[Records from a data source]
***

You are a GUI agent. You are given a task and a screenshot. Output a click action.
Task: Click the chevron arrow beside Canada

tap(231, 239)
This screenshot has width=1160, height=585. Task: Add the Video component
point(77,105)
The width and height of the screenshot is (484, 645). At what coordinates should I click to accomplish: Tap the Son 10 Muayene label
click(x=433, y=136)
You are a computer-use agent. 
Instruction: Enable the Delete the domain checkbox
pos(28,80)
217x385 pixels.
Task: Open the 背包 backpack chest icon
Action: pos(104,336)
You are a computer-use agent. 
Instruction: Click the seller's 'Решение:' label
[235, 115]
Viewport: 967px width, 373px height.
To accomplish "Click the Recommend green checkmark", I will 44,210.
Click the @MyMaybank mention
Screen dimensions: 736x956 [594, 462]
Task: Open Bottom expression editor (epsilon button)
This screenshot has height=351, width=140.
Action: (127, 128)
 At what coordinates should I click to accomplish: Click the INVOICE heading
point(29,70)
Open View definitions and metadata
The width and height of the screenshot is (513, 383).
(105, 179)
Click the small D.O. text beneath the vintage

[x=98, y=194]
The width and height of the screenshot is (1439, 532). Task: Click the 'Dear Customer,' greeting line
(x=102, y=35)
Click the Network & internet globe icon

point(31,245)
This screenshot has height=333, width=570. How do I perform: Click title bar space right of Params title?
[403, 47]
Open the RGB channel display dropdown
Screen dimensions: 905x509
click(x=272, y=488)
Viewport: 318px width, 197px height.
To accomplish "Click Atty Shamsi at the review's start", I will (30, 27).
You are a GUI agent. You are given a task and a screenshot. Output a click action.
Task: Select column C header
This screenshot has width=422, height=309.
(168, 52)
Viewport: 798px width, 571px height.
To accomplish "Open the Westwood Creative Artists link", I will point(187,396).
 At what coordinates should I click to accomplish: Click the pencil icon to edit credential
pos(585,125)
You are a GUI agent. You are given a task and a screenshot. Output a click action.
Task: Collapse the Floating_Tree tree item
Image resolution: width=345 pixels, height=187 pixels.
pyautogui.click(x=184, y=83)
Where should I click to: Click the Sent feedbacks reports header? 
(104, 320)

***

• **What to do**
Please output every record, keeping each line exact.

• **Your solution**
You are a GUI agent. You are given a task and a screenshot. Output a click action.
Task: Click the chevron arrow beside Canada

tap(231, 239)
This screenshot has width=1160, height=585. Task: Add the Video component
point(77,105)
The width and height of the screenshot is (484, 645). At what coordinates should I click to accomplish: Tap the Son 10 Muayene label
click(x=433, y=136)
You are a computer-use agent. 
Instruction: Enable the Delete the domain checkbox
pos(28,80)
217x385 pixels.
Task: Open the 背包 backpack chest icon
Action: pos(104,336)
You are a computer-use agent. 
Instruction: Click the seller's 'Решение:' label
[235, 115]
Viewport: 967px width, 373px height.
To accomplish "Click the Recommend green checkmark", I will 44,210.
Click the @MyMaybank mention
Screen dimensions: 736x956 [594, 462]
Task: Open Bottom expression editor (epsilon button)
This screenshot has height=351, width=140.
Action: (127, 128)
 At what coordinates should I click to accomplish: Click the INVOICE heading
point(29,70)
Open View definitions and metadata
The width and height of the screenshot is (513, 383).
(105, 179)
Click the small D.O. text beneath the vintage

[x=98, y=194]
The width and height of the screenshot is (1439, 532). Task: Click the 'Dear Customer,' greeting line
(x=102, y=35)
Click the Network & internet globe icon

point(31,245)
This screenshot has height=333, width=570. How do I perform: Click title bar space right of Params title?
[403, 47]
Open the RGB channel display dropdown
Screen dimensions: 905x509
click(x=272, y=488)
Viewport: 318px width, 197px height.
To accomplish "Click Atty Shamsi at the review's start", I will (30, 27).
You are a GUI agent. You are given a task and a screenshot. Output a click action.
Task: Select column C header
This screenshot has width=422, height=309.
(168, 52)
Viewport: 798px width, 571px height.
To accomplish "Open the Westwood Creative Artists link", I will point(187,396).
 At what coordinates should I click to accomplish: Click the pencil icon to edit credential
pos(585,125)
You are a GUI agent. You are given a task and a screenshot. Output a click action.
Task: Collapse the Floating_Tree tree item
Image resolution: width=345 pixels, height=187 pixels.
pyautogui.click(x=184, y=83)
Where should I click to: Click the Sent feedbacks reports header? 
(104, 320)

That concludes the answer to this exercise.